Toda a percepção e análise musical ficaria então mais fácil, porque os tons já chegariam às regiões mais complexas devidamente identificados. O prazer da audição musical, a emoção evocada pela música e a memorização dos trechos tocados poderiam ocorrer com o trabalho inicial de identificação já realizado.
Coda
Duas outras conclusões importantes. A primeira: o hemisfério esquerdo revelou-se mais especializado nessa função de identificação de tons. A segunda: tudo indica que os indivíduos com ouvido absoluto nascem com essa capacidade, não a adquirem pelo treinamento. Isso porque todos os voluntários empregados no estudo de Schlaug tinham a mesma idade de início da prática musical, e o mesmo tempo de treinamento.
Acho que o meu professor Karl Schulz gostaria de saber de tudo isso. Mas dificilmente ele deixaria de me dar polcas mazurcas para praticar, em vez do rock’n’roll que eu tanto queria aprender…
Roberto Lent
Instituto de Ciências Biomédicas
Universidade Federal do Rio de Janeiro
M. Klein e colaboradores (1984) People with absolute pitch process tones without producing a P300. Science vol. 223: pp. 1306-1309.

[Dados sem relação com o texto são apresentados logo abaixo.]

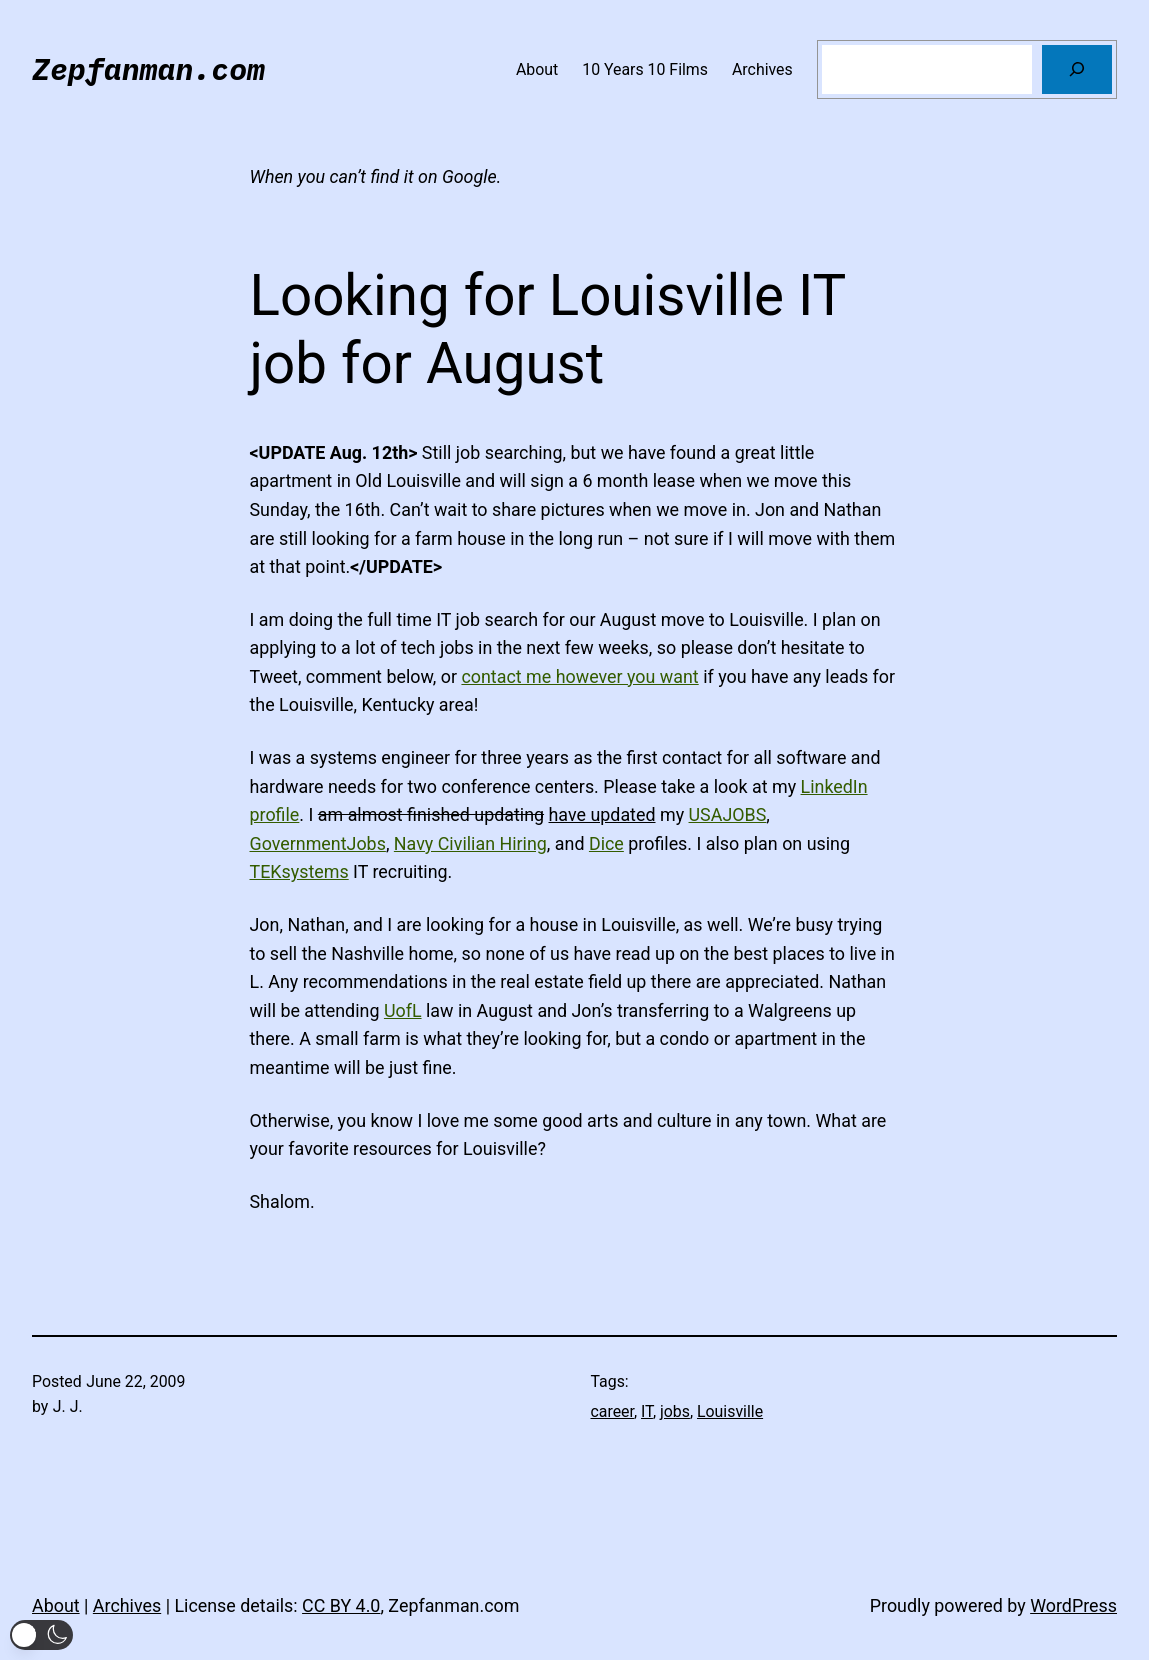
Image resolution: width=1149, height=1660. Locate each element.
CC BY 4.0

K. Schulze e colaboradores (2009) Perceiving pitch absolutely: Comparing absolute and relative pitch possessors in a pitc memory task. BMC Neuroscience vol. 10: p.106. doi:10.1186/1471-2202-10-106.
P. Bermudez e R.J. Zatorre (2009) The absolute pitch mind continues to reveal itself. Journal of Biology, vol. 8: pp.75.1-75.5.